SOURCE EXTRACT
Complete Relief from Migraine

Types of Migraine

Chronic Migraine

Chronic migraine (CM) best characterizes those patients with a history of migraine who experience headache more than half the time. The following criteria for CM have been put forth by the International Headache Society:

  • Headache, of either tension-type and/or migraine quality, occurs on ≥15 days per month for at least 3 months.
  • On ≥8 days per month the patient experiences the pain and associated symptoms of migraine without aura and/or treats and experiences relief before the expected development of symptoms.
  • No medication overuse.

Refractory Migraine (RM)

Despite advances in headache therapies, there remains a group of sufferers with refractory (intractable, treatment - resistant) headache who fail to respond to or cannot tolerate current evidence – based treatments. Although the concept of Refractory Headache (RH) has a long history, there have been few attempts to formalize an operational definition. The International Classification of Headache Disorders, Second Edition (ICHD - 2) does not include a definition for RH. Certain migraines are labelled as refractory, but the entity lacks a well – accepted operational definition. Efforts are now been made to reach a consensus on refractory migraine which includes – persistent and disabling migraine despite several adequate management trials.

The RM patients must meet the ICHD – 2 criteria for migraine or chronic migraine respectively.

  • Headaches need to cause significant interference with function or quality of life despite modification of triggers, lifestyle factors, and adequate trials of acute and preventive medicines with established efficacy.

RECORDS SUPPLIED
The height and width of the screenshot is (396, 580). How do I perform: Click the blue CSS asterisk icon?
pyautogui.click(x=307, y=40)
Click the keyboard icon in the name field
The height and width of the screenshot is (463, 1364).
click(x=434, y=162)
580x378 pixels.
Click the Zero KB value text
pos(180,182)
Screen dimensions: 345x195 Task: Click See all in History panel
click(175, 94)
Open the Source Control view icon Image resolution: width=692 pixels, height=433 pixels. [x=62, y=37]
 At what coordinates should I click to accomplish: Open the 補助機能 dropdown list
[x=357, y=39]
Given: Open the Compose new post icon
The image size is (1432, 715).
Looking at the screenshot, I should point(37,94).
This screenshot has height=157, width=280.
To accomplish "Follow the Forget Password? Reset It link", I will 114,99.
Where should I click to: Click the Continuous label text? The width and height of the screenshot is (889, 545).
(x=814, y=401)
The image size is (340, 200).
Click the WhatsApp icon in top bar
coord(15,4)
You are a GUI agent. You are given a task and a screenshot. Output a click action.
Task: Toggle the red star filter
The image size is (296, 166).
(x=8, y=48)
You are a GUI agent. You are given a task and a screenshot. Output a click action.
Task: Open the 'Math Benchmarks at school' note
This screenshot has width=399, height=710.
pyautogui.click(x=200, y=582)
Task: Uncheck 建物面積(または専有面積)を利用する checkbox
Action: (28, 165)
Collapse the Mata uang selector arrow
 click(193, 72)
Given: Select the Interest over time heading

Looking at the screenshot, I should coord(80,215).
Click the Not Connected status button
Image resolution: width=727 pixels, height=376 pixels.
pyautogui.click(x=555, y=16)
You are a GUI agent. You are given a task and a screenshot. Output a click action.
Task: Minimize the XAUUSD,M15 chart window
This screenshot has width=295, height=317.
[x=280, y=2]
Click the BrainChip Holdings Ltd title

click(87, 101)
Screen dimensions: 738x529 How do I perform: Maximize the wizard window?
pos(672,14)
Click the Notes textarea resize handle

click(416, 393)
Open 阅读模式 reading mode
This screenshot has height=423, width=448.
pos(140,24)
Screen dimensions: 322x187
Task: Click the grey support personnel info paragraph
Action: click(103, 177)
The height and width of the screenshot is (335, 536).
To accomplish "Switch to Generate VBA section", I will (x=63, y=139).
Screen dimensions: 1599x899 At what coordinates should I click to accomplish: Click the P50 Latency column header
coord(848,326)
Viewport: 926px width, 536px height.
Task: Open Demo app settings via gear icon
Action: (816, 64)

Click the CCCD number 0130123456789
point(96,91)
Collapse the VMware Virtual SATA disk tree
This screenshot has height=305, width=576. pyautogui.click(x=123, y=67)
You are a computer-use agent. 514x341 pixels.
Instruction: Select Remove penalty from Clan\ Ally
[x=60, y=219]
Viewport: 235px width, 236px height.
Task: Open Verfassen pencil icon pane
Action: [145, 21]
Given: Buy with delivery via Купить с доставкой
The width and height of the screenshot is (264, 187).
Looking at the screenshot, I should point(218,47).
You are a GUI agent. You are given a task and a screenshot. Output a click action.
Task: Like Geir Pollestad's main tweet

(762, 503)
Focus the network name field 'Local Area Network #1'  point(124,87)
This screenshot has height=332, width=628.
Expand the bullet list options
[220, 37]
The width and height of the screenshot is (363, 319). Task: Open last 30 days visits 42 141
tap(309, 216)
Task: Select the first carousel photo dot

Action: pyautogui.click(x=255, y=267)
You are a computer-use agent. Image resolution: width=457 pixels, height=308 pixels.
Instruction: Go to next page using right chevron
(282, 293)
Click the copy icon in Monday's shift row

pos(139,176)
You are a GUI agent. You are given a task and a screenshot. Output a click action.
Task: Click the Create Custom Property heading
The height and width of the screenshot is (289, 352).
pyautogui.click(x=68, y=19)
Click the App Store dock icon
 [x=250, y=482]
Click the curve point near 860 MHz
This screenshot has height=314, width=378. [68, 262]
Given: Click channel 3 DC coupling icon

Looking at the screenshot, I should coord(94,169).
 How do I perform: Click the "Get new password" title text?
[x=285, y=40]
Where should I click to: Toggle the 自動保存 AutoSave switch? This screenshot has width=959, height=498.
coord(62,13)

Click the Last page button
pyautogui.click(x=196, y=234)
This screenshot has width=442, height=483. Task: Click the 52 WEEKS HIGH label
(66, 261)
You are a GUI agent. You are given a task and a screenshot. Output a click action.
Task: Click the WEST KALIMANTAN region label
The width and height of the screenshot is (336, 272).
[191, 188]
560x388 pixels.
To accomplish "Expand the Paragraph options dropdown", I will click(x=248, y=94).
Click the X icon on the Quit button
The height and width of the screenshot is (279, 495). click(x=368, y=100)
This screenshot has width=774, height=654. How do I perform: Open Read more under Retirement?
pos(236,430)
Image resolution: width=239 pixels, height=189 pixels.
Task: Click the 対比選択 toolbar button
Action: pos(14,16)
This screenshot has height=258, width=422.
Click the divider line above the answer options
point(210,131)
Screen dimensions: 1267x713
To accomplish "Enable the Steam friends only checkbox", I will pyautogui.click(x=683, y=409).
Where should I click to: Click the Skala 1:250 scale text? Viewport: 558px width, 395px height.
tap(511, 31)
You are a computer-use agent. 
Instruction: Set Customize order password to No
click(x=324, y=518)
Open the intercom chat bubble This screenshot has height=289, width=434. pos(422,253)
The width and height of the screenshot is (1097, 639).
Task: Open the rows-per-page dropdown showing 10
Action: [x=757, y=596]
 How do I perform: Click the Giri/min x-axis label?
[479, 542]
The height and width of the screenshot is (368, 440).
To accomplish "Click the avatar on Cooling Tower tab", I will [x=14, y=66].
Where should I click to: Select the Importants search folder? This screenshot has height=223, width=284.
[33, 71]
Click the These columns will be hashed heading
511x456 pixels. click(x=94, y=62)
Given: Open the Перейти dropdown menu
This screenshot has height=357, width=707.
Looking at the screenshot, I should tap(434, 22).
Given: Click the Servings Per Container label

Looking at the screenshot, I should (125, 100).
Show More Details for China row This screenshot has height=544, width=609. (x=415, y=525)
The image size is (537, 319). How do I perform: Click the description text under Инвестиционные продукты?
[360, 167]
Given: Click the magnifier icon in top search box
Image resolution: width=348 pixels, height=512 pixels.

WHAT TO PRODUCE
Continue the text on types of migraine, starting right after its final bullet point.

ANSWER SECTION
  • The patient fails 3-4 adequate trials of preventive medicines, alone or in combination, from at least 2 of 4 drug classes including: beta – blockers, anticonvulsants, tricylics and calcium channel blockers. Patients must also fail adequate trials of abortive medicines, including both a triptan and dihydroergotamine (DHE) intranasal or injectable formulations and either nonsteroidal anti – inflammatory drugs (NSAIDs) or combination analgesic, unless contraindicated. An adequate trial is defined as a period of time during which an appropriate dose of medication is administered, typically at least 2 months at optimal or maximum – tolerated dose, unless terminated early due to adverse effects.
  • Modifiers for the presence or absence of medication overuse, and with or without significant disability.

  • Reference:
    1. Morris L. Refractory headache: classification and nomenclature. Headache 2008; 48:783-90
    2. Schulman EA, Lake AE 3rd, Goadsby PJ, Peterlin BL, Siegel SE, Markley HG, Lipton RB, Defining refractory migraine and refractory chronic migraine: proposed criteria from the refractory Headache Special Interest Section of the American Headache Society. Headache 2008; 48(6):778 – 82.

Rebound/Medication Overuse Migraine

  • Analgesic agents are prescription or over-the-counter medications used to control pain including migraine and other types of headaches. When used on a daily or near daily basis, these analgesics can perpetuate the headache process. They may decrease the intensity of the pain for a few hours; however, they appear to feed into the pain system in such a way that chronic headaches may result.
  • The medication overuse headache (MOH) may feel like a dull, tension-type headache or may be a more severe migraine-like headache. Other medication taken to prevent or treat the headaches may not be effective while analgesics are being overused. MOH can occur with most analgesics but are more likely with products containing caffeine or butalbital.
  • Unless the overused analgesics are completely discontinued, the chronic headache is likely to continue unabated. Usually when analgesics are discontinued the headache may get worse for several days and the sufferer may experience nausea or vomiting. However, after a period of three to five days, sometimes longer, these symptoms begin to improve. Preventive medication will be needed to reduce the need for analgesics. For those patients willing to persevere, the headaches will gradually improve as response to more appropriate medication occurs. Most patients are able to stop the use of analgesics at home under physician supervision, but some find it difficult and may require hospitalization. If you have overused analgesics, you are at high risk of relapsing and using too many analgesics again in the future.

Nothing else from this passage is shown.